In todays competitive business world, being aware of customer needs and market-oriented production is a key success factor for industries. To this aim, the use of efficient analytic algorithms ensures a better understanding of customer feedback and improves the next generation of products. Accordingly, the dramatic increase in using social media in daily life provides beneficial sources for market analytics. But how traditional analytic algorithms and methods can scale up for such disparate and multi-structured data sources is the main challenge in this regard. This paper presents and discusses the technological and scientific focus of the SoMABiT as a social media analysis platform using big data technology. Sentiment analysis has been employed in order to discover knowledge from social media. The use of MapReduce and developing a distributed algorithm towards an integrated platform that can scale for any data volume and provide a social media-driven knowledge is the main novelty of the proposed concept in comparison to the state-of-the-art technologies.
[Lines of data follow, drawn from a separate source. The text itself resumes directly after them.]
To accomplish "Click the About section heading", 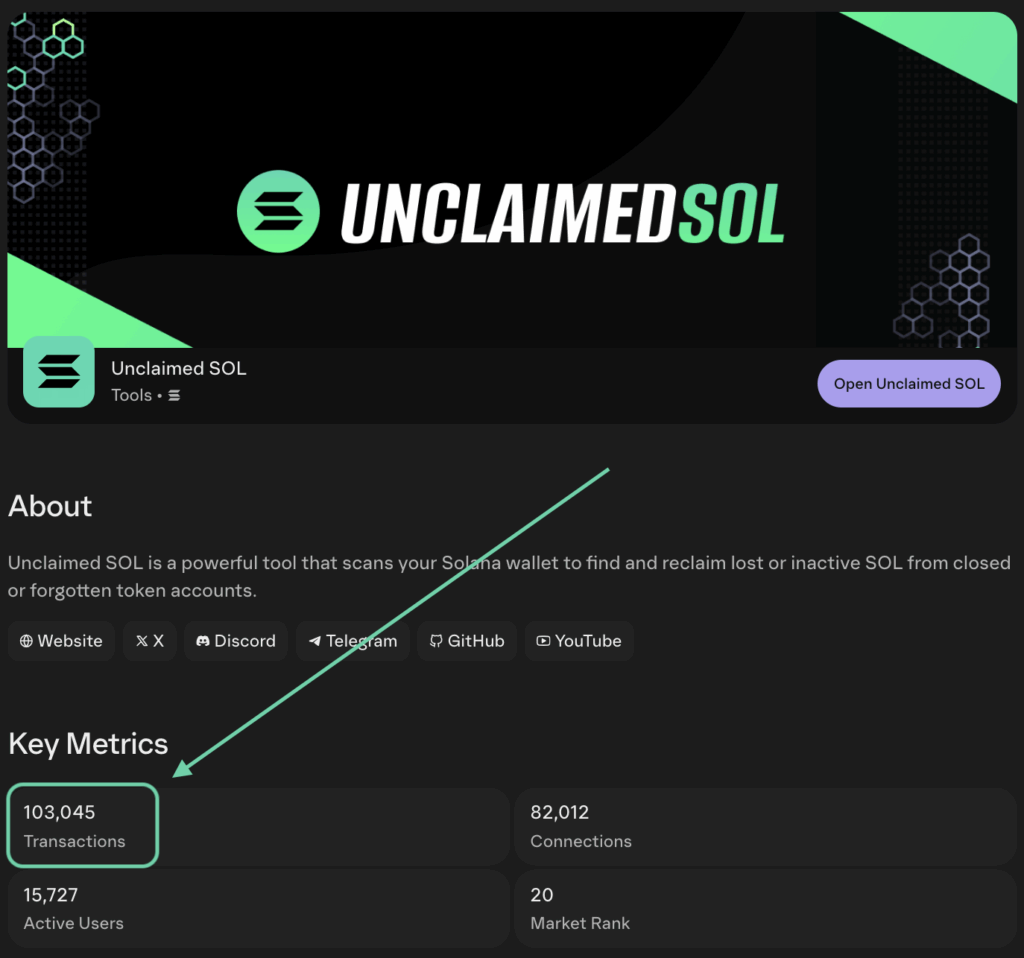I will tap(50, 506).
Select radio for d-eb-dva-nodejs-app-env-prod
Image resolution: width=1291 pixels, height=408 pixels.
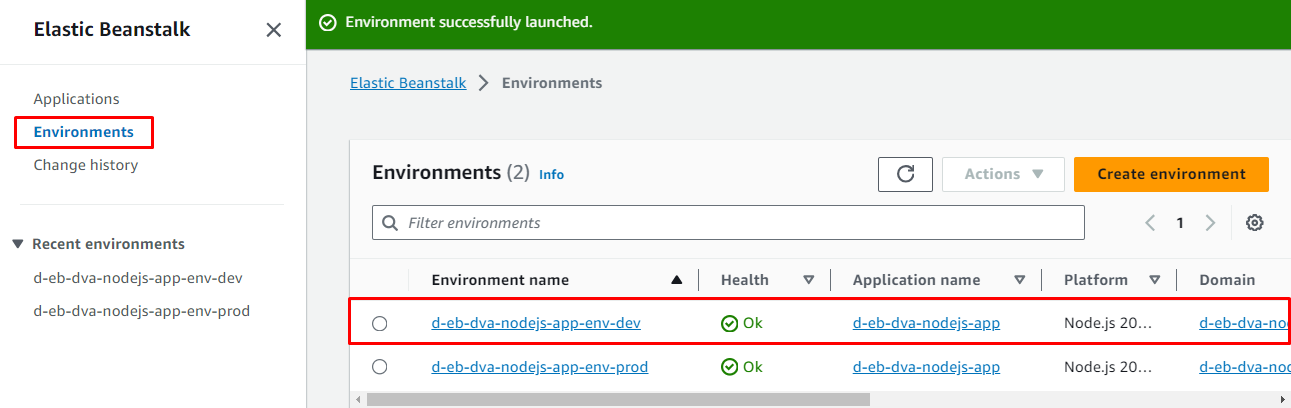[379, 367]
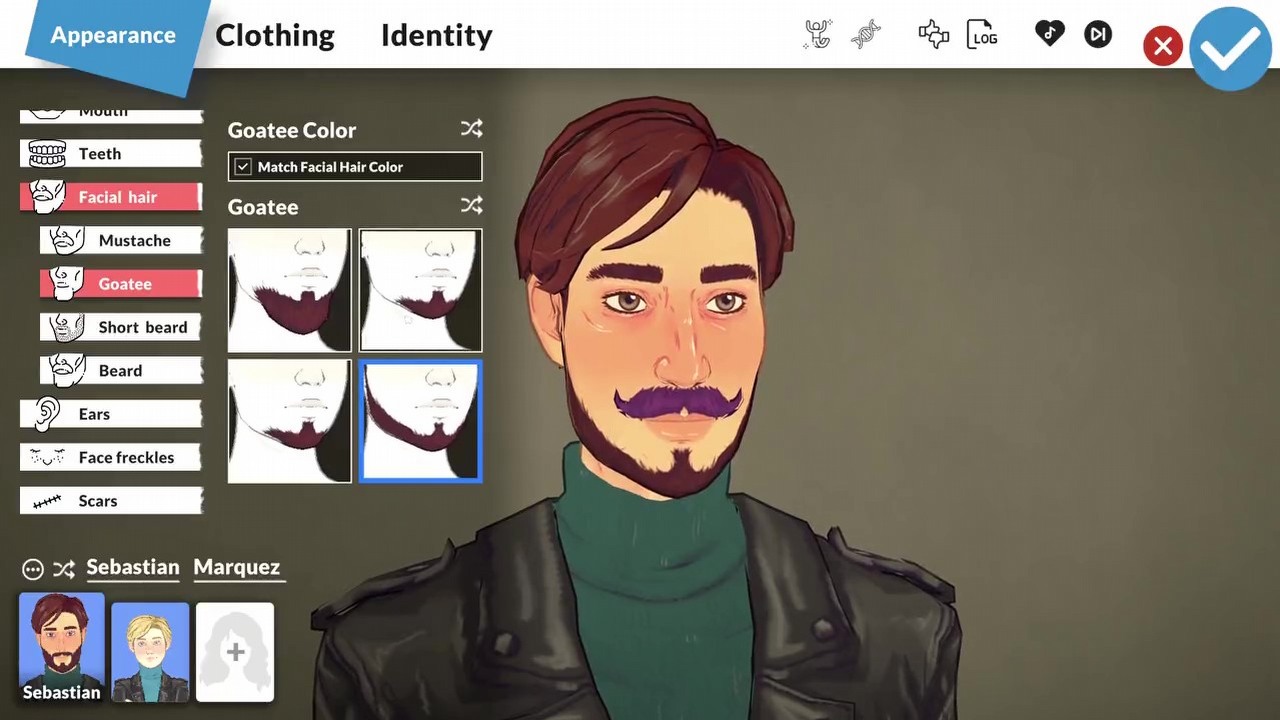Open the LOG file icon

point(981,34)
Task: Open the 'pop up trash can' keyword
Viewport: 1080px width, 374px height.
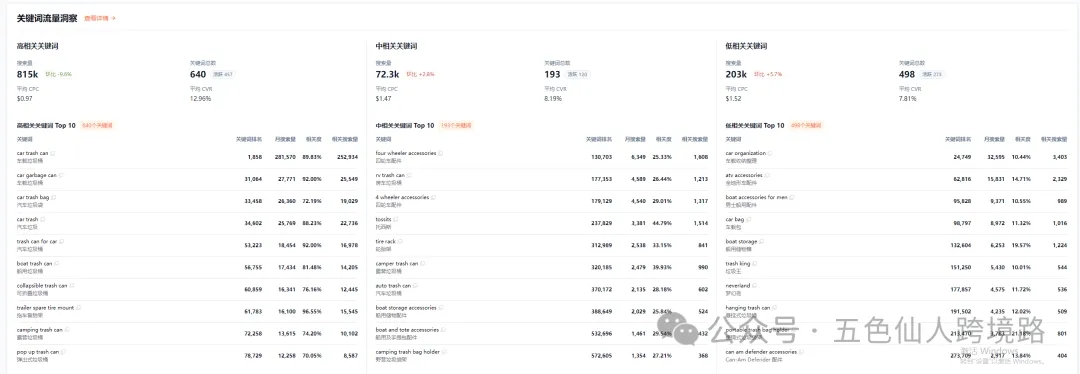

Scalable Decision Making (SDM) in data-intensive applications is a key challenge for enterprises dealing with big data. Complexity and expansion of resources and streams as well as velocity and variety of the data have led to difficulties in enterprise asset management [1]. In this context, scalable algorithms and semantic technologies for dynamic, economic and efficient management of information could facilitate the transition from current challenging situations into a scalable and adaptive decision support systems era in enterprise practices. As an example, in the air traffic management with data intensive activities such as detection of a conflict between two arriving aircraft, a key challenge is to semantically integrate, analyze and interpret data such as trajectory with flight plans, etc., so that they can be used directly for negotiation and resolution of conflicts [2]. The most important factors in such a scenario are time, cost and scalability.
Applications should not only be nearly on-time and cost effective, but also adequate to scale up by enhancing data and processing demands and access via different types of platforms anytime.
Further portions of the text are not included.